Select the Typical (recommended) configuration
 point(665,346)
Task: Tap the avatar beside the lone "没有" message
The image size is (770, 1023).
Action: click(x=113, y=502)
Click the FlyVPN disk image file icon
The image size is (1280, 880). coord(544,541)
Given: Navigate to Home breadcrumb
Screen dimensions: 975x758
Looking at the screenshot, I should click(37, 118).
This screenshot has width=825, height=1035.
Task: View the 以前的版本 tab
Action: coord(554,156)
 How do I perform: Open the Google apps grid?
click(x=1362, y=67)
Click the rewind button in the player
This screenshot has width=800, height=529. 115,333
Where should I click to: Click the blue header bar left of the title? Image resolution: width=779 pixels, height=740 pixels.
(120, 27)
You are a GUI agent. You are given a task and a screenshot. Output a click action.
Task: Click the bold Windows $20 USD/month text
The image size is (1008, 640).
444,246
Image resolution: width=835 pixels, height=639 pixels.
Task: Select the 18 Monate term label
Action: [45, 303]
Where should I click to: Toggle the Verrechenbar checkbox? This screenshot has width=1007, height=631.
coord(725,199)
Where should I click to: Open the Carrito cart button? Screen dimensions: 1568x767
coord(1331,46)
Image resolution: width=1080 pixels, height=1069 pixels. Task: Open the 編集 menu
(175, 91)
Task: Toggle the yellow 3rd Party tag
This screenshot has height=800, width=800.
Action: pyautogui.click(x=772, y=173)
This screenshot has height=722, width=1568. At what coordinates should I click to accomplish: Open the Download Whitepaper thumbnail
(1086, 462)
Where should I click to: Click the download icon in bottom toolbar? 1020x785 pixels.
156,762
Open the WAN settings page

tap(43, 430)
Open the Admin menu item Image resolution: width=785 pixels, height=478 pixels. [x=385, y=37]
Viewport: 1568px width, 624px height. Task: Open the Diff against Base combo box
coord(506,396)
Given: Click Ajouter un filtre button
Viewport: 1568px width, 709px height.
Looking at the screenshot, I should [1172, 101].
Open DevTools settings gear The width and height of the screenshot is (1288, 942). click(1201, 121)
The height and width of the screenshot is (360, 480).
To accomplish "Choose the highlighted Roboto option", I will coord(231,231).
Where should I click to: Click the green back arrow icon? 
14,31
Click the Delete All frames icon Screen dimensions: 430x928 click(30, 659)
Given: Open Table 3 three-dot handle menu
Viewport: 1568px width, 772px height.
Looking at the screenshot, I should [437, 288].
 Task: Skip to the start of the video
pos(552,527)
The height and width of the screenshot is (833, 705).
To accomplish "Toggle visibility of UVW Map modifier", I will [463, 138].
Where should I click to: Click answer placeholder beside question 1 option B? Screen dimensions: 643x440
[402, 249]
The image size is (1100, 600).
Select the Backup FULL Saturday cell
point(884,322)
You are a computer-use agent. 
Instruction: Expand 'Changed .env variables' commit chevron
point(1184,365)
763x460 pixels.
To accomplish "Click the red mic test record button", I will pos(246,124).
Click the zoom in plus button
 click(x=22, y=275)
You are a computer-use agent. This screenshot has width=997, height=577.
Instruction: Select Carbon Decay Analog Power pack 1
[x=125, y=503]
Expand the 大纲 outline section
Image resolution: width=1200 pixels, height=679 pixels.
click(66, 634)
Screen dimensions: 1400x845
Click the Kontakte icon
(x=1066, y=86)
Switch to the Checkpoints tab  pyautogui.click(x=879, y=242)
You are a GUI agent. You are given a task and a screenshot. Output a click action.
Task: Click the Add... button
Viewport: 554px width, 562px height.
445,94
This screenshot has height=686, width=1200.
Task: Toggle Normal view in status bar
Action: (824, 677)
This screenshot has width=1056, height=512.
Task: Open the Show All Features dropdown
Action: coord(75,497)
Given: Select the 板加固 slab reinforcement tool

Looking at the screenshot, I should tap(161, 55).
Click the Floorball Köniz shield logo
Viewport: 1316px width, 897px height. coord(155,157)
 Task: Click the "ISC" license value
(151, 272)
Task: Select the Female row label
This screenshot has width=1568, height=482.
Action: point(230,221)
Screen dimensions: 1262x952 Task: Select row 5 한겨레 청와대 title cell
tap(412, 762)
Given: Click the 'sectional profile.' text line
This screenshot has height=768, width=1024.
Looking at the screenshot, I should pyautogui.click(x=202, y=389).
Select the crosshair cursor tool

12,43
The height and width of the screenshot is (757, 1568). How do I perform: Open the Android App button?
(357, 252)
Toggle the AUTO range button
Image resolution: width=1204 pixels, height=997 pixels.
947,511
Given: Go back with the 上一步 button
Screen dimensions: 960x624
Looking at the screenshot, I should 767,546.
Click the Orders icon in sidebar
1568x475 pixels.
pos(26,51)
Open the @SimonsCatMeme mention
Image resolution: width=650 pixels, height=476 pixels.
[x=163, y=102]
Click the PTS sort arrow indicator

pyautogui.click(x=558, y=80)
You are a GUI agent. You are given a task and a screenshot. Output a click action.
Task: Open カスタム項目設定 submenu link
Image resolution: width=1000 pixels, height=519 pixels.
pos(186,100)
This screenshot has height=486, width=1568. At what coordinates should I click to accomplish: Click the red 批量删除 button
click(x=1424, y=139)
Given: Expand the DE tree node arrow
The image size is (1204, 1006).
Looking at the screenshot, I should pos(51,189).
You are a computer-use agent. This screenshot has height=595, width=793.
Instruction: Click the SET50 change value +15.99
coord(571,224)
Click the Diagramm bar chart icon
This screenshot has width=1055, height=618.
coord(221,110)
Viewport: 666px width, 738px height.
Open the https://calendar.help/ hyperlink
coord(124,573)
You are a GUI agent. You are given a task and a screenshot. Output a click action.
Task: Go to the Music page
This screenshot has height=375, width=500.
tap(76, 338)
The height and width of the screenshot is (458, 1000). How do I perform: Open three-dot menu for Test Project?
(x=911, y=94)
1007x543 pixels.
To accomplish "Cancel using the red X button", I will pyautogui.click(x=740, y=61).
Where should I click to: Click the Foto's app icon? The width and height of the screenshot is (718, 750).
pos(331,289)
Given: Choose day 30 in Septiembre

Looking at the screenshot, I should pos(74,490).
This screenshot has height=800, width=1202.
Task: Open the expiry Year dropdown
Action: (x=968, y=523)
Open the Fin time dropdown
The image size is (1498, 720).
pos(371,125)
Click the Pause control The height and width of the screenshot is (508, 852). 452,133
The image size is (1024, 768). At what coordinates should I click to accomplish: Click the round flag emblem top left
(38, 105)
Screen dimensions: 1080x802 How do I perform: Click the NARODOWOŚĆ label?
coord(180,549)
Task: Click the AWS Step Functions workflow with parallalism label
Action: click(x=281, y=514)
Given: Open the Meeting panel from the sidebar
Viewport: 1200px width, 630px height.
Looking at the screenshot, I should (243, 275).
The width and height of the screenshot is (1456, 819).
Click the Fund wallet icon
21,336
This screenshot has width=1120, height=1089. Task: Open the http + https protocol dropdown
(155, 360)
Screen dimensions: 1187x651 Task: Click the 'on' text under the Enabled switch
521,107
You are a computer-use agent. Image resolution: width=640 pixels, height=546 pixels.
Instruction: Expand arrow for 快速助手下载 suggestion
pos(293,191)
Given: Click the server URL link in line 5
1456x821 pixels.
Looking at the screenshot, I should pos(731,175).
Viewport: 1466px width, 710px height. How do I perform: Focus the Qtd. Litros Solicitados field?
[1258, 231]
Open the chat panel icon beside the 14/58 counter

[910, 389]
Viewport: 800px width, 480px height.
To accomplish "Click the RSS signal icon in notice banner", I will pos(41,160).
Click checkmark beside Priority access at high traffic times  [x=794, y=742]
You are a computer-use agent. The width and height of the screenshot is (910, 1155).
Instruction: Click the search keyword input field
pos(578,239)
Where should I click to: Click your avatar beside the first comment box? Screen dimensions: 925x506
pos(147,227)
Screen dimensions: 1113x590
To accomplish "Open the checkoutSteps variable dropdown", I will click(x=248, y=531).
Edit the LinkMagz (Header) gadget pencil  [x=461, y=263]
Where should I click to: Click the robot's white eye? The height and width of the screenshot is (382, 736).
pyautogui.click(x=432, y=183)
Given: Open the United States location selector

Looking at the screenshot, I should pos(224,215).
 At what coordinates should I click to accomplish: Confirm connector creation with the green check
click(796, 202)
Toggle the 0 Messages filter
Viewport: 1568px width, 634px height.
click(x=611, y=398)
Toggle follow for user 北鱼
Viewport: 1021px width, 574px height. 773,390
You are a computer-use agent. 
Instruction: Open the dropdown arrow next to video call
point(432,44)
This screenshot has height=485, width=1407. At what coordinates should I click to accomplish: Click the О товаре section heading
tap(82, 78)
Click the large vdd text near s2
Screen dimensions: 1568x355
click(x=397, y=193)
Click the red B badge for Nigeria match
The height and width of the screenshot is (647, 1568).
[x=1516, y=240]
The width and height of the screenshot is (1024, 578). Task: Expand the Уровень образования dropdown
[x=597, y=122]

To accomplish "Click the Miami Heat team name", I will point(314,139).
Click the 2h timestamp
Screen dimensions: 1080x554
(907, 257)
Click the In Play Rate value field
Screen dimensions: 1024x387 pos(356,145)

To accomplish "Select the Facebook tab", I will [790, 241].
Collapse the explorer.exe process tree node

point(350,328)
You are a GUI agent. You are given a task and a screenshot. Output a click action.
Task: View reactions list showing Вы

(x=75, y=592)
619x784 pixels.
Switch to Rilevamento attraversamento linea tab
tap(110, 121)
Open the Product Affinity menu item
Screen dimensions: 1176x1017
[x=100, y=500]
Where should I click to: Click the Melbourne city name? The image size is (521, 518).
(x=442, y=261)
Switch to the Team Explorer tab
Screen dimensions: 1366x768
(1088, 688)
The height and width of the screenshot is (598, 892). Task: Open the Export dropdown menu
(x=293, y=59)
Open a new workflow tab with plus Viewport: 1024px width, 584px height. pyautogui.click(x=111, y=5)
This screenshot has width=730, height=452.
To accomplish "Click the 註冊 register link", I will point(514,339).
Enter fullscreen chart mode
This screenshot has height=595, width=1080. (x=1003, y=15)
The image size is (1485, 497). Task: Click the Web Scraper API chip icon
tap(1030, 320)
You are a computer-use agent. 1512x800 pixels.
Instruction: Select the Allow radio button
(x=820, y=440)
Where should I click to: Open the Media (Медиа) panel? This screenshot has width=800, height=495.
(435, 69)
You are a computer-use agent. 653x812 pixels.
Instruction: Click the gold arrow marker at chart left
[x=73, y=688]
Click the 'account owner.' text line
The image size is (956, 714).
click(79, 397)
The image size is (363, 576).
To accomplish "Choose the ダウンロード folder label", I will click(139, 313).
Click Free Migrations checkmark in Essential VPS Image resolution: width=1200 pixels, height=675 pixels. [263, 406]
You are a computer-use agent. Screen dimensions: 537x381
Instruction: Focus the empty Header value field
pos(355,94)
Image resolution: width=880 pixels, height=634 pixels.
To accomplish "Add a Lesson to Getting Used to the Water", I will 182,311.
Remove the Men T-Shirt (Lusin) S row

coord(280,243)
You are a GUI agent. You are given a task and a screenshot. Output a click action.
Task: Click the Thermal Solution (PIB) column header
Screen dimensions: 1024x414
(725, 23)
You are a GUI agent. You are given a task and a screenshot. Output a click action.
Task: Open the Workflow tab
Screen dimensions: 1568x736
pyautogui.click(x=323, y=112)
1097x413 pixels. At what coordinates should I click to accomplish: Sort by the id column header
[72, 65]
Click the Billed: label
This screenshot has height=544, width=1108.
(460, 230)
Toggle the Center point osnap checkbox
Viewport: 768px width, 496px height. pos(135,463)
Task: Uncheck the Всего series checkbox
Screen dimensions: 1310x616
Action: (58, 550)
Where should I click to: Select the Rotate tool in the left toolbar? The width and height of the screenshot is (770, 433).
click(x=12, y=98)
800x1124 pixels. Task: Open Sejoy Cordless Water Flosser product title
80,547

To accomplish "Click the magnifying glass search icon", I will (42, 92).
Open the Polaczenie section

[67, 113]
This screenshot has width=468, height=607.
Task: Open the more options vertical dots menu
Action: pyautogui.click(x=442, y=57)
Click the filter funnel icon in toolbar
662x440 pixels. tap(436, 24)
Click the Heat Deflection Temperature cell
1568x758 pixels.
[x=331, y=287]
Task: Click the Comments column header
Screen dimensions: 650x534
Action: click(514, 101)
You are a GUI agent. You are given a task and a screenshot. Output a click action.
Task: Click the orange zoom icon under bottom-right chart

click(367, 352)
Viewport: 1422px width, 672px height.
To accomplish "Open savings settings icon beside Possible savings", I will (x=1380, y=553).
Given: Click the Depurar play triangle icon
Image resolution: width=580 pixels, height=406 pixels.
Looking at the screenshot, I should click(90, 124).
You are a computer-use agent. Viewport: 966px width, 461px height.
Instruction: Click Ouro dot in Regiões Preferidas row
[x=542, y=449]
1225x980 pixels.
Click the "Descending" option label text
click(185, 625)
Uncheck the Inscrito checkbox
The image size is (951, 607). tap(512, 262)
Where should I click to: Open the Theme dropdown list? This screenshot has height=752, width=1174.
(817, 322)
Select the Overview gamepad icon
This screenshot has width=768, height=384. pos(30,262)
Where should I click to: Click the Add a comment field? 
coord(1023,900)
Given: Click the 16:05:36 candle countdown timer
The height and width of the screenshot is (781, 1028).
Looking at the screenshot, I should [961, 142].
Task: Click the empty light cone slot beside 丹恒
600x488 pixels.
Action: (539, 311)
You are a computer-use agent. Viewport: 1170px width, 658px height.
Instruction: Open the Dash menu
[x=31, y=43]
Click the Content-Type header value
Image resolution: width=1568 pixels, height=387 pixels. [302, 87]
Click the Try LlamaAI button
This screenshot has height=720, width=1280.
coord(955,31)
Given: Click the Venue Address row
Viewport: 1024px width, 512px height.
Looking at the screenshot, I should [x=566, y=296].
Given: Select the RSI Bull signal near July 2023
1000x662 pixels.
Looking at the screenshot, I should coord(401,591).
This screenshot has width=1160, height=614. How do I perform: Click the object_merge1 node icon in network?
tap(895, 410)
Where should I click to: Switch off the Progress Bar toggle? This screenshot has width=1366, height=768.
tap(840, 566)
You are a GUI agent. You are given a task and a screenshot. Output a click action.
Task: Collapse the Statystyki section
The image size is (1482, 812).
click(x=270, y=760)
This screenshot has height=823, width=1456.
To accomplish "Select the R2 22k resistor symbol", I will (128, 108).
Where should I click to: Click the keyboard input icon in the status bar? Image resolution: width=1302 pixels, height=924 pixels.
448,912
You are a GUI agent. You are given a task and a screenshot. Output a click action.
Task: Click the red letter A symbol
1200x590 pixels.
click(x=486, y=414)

■ ■ ■ ■ ■ ■ ■

◆ TASK: Up to and including the line that contains "Given: Navigate to Home breadcrumb", output the records above exactly, beginning with their first line.

◆ RESULT FOR THIS EXERCISE:
Select the Typical (recommended) configuration
 point(665,346)
Task: Tap the avatar beside the lone "没有" message
The image size is (770, 1023).
Action: click(x=113, y=502)
Click the FlyVPN disk image file icon
The image size is (1280, 880). coord(544,541)
Given: Navigate to Home breadcrumb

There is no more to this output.